Francesco Russo allora era pure in Messico e in tribunale ha raccontato «della telefonata al comando di polizia per sapere di papà. La centralinista mi rispose che avevano fermato Enzo e Antonio. Pensavo che la polizia volesse aiutarli nelle ricerche. Quando richiamai, la stessa persona ha negato tutto sostenendo che non sapeva niente degli italiani e che non aveva mai detto che erano stati fermati».
A lungo si è cercato di insabbiare e depistare, ma l'avvocato Falleti si è rivolto anche all'Onu per ottenere giustizia. «Una battaglia che abbiamo condotto da soli avvertendo il distacco delle istituzioni», sottolinea il legale. Nell'ultimo anno, però, l'ambasciata italiana in Messico è intervenuta arrivando finalmente al processo iniziato il 22 marzo. Quattro poliziotti sono stati arrestati, ma uno è morto in carcere. Alla sbarra sono finiti Salomon Adrian Ramos Silva, Emilio Martines Garcia e la centralinista Lidia Guadalupe Arroyo.
In aula Francesco ha chiesto «che sia fatta giustizia. Vogliamo la verità, ma soprattutto chiediamo agli imputati di farci sapere dov'è la nostra famiglia. Se fosse accaduto qualcosa dateci la possibilità di ritrovare i corpi. Da tre anni ci sono madri, mogli e figli nella totale disperazione».

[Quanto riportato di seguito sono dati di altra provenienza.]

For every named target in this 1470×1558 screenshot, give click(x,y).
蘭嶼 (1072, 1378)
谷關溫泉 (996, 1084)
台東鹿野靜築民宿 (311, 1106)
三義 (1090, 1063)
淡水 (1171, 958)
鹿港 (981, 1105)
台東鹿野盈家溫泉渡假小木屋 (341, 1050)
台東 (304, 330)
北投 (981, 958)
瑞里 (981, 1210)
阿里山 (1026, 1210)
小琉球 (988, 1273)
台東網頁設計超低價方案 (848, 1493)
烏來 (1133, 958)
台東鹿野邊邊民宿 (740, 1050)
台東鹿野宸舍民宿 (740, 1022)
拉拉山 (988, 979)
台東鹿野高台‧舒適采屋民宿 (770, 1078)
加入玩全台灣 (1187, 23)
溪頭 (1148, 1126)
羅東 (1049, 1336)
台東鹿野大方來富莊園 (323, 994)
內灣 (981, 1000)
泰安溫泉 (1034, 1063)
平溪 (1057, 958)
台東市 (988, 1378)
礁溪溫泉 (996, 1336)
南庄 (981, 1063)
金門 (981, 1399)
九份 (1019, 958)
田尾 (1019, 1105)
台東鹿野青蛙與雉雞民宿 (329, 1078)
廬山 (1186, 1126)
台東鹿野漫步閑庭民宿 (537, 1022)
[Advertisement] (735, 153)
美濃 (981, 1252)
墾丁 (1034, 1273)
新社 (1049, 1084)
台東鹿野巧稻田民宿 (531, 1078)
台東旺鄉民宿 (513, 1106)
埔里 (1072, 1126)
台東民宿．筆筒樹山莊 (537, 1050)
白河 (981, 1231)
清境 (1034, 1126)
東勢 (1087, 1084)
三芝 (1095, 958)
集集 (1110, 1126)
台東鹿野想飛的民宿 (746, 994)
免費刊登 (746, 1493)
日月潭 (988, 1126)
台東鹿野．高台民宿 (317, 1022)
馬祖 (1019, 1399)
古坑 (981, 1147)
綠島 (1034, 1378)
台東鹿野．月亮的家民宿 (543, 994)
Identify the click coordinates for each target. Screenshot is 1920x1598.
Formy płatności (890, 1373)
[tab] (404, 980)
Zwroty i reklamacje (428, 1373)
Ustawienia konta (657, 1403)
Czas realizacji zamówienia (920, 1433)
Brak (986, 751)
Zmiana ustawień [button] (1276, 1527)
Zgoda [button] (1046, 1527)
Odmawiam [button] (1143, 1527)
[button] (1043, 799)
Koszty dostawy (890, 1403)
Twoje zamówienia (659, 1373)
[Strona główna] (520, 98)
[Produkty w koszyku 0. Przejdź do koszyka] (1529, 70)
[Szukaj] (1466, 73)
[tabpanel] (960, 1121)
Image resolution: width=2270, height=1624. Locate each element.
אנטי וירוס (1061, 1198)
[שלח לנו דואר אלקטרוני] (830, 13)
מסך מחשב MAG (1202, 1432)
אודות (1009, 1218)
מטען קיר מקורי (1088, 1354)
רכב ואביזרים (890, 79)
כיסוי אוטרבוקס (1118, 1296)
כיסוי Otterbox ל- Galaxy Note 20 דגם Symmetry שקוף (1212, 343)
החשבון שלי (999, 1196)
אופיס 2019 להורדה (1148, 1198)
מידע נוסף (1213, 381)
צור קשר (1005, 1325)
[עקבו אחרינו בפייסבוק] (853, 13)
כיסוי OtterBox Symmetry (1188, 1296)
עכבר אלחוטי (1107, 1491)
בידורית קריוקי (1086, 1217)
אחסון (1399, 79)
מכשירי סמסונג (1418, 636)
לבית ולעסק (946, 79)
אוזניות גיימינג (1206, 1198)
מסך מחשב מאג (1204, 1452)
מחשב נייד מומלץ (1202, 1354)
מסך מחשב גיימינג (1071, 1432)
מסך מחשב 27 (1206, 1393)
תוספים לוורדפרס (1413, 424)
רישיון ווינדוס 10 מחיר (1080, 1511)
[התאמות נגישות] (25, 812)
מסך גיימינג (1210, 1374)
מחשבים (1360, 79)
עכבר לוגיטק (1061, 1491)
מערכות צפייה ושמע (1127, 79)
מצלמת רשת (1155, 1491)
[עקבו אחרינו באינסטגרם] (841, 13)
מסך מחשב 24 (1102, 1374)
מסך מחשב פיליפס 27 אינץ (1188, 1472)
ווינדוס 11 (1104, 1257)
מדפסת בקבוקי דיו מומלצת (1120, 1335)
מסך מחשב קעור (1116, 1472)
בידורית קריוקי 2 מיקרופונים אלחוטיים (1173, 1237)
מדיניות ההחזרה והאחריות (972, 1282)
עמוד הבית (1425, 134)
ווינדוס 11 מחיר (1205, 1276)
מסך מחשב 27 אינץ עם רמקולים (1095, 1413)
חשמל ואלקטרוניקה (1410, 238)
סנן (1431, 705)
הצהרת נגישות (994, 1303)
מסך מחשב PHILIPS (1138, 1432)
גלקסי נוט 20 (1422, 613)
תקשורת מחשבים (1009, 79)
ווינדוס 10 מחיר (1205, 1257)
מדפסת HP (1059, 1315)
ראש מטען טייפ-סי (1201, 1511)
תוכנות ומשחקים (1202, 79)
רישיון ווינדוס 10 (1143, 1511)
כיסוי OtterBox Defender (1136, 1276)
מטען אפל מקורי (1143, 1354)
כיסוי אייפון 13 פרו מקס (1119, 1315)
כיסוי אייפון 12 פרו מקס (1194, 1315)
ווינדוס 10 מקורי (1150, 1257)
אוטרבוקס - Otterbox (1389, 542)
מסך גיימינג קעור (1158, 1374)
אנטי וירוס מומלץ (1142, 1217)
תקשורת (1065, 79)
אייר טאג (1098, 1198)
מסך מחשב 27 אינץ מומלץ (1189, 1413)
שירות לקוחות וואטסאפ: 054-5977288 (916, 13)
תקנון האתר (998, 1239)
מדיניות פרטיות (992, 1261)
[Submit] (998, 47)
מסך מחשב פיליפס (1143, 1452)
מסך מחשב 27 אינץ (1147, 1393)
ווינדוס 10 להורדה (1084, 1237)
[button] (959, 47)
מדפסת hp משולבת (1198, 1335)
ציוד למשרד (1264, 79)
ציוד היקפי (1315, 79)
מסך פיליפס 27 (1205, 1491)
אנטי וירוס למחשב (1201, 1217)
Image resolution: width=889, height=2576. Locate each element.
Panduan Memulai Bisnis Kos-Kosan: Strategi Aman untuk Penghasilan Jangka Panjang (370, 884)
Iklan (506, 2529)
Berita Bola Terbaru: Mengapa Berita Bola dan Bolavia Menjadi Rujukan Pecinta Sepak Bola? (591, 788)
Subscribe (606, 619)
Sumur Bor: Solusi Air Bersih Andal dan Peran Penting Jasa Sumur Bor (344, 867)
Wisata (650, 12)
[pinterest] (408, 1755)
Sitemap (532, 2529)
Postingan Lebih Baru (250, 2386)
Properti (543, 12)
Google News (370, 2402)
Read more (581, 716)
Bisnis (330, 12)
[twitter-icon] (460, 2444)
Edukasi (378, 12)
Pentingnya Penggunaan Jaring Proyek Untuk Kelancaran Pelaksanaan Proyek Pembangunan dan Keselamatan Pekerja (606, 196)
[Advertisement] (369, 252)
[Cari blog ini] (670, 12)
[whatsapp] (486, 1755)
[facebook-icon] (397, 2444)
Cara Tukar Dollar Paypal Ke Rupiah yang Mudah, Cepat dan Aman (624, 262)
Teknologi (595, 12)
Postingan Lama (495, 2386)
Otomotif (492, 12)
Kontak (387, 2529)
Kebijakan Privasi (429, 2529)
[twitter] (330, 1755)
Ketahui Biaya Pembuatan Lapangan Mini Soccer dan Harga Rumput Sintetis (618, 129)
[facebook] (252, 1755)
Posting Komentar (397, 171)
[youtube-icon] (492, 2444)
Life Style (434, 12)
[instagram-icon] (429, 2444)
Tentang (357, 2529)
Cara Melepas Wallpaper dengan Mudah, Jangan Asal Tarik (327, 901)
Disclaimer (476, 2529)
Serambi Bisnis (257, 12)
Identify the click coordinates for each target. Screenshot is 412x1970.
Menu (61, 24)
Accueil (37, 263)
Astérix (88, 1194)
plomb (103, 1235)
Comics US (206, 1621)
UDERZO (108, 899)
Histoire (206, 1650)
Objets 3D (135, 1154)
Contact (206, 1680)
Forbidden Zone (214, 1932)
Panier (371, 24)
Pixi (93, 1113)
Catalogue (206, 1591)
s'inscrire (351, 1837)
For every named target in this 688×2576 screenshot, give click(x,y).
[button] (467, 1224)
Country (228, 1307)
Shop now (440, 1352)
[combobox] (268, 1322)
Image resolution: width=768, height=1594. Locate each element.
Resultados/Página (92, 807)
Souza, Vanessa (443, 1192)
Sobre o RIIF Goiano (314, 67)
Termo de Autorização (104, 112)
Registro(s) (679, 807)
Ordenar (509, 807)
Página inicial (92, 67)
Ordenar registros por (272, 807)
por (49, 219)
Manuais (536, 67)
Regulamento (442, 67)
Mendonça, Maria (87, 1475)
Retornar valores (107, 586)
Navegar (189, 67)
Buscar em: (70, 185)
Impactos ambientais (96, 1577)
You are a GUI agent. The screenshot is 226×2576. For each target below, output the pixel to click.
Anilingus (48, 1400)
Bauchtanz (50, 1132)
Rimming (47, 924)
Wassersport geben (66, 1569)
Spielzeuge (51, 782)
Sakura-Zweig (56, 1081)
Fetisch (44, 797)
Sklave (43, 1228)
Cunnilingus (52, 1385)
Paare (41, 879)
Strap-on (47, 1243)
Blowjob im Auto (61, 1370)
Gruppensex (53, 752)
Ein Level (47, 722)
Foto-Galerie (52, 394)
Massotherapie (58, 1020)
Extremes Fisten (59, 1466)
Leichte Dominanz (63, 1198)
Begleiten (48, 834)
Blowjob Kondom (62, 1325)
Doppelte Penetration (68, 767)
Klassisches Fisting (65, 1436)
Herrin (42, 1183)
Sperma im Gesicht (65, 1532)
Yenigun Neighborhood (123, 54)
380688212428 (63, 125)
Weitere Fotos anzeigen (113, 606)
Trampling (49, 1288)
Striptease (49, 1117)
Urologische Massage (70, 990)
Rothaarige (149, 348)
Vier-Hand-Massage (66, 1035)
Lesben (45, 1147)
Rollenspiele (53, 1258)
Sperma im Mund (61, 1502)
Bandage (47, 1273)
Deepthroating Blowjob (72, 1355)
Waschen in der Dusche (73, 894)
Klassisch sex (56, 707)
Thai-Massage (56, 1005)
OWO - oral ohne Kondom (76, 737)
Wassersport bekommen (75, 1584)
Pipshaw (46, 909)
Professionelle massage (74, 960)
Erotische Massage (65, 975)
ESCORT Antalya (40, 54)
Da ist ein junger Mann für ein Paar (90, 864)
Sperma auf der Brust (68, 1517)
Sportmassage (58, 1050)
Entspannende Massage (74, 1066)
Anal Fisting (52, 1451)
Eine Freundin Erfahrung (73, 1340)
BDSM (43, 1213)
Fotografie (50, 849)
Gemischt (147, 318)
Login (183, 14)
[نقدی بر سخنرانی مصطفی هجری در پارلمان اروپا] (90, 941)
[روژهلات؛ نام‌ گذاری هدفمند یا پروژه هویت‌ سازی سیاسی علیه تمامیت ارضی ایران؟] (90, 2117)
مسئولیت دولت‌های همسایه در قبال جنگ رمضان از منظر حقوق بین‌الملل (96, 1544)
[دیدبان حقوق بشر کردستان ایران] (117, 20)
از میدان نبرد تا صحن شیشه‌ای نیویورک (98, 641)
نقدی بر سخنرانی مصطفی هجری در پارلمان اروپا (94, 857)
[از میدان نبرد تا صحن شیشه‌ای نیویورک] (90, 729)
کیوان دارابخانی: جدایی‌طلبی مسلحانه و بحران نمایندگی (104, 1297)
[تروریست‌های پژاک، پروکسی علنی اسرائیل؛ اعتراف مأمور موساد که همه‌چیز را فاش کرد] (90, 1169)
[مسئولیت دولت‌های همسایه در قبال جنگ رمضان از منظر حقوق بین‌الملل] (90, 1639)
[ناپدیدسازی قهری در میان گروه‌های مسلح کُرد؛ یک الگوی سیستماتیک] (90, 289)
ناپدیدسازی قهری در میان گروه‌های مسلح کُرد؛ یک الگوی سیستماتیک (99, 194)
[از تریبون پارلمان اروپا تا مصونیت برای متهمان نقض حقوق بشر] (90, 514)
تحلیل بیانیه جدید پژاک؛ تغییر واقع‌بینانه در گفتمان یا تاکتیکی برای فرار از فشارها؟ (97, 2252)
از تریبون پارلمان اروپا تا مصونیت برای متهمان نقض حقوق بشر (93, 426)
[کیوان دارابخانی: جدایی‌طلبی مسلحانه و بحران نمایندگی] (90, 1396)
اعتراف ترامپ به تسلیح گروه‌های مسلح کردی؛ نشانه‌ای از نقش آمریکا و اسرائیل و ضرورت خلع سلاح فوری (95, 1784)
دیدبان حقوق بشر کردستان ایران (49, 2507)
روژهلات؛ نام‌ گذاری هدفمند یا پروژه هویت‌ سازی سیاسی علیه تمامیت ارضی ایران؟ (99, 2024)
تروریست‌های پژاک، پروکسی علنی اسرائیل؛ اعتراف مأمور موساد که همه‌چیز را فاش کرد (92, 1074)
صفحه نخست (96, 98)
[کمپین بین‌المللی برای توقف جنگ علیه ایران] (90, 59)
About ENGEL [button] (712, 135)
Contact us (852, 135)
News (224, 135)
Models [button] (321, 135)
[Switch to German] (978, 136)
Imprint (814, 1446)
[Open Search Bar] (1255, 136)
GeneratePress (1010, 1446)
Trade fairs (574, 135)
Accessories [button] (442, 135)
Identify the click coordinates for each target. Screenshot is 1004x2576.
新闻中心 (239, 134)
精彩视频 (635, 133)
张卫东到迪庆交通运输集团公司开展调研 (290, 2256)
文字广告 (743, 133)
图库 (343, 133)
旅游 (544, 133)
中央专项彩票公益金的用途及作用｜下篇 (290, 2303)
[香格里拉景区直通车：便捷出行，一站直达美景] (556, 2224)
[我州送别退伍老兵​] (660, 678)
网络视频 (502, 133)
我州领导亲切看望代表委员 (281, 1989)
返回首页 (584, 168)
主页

I poliziotti corrotti hanno venduto i tre italiani per poche decine di euro al cartello della Jalisco Nueva Generacion. Su una strada di montagna Antonio e Vincenzo venivano consegnati a «Don Angel», un tagliagole tarchiato con un Suv rosso e un dente di platino, che ancora oggi non è stato identificato con certezza. Anche il capofamiglia, Raffaele, scomparso per primo, era finito nelle grinfie di Don Angel.
Nel luglio 2018 venivano ritrovate le automobili noleggiate dai connazionali scomparsi e sul cellulare di un sindaco assassinato dei file audio con la voce di Jose Guadalupe Rodriguez Castillo alias, «El Quince», il capo del cartello dei narcos. Il criminale aveva ricevuto la comunicazione che tre italiani di cognome Russo erano stati catturati dalla polizia. «Fatene ciò che ne ritenete più opportuno», è stato il tragico ordine impartito, che ha segnato la scomparsa dei napoletani. «El Quince» è stato arrestato, ma poi, inspiegabilmente rilasciato dalla prigione di Puente Grande. Nell'agosto dello scorso anno è trapelata la notizia che il boss sia stato ucciso da una granata in un regolamento di conti interno al gruppo, «anche se il corpo non è stato ritrovato - spiega l'avvocato -. Potrebbe essere tutta una messa in scena per sfuggire alla giustizia messicana».
L'ultimo colpo di scena è la fuga della centralinista il primo aprile, data dell'udienza prima della condanna. Lidia Guadalupe Lopez, ha approfittato di una pausa del processo per allontanarsi dal tribunale facendo perdere le tracce.
La donna ora è ricercata, ma il 9 aprile tutti i poliziotti coinvolti nella vicenda sono stati condannati a una pena di 50 anni di carcere e all'interdizione perpetua dai pubblici uffici. Un atto di giustizia, non definitivo perché bisogna ancora trovare i corpi dei tre italiani scomparsi e dimenticati.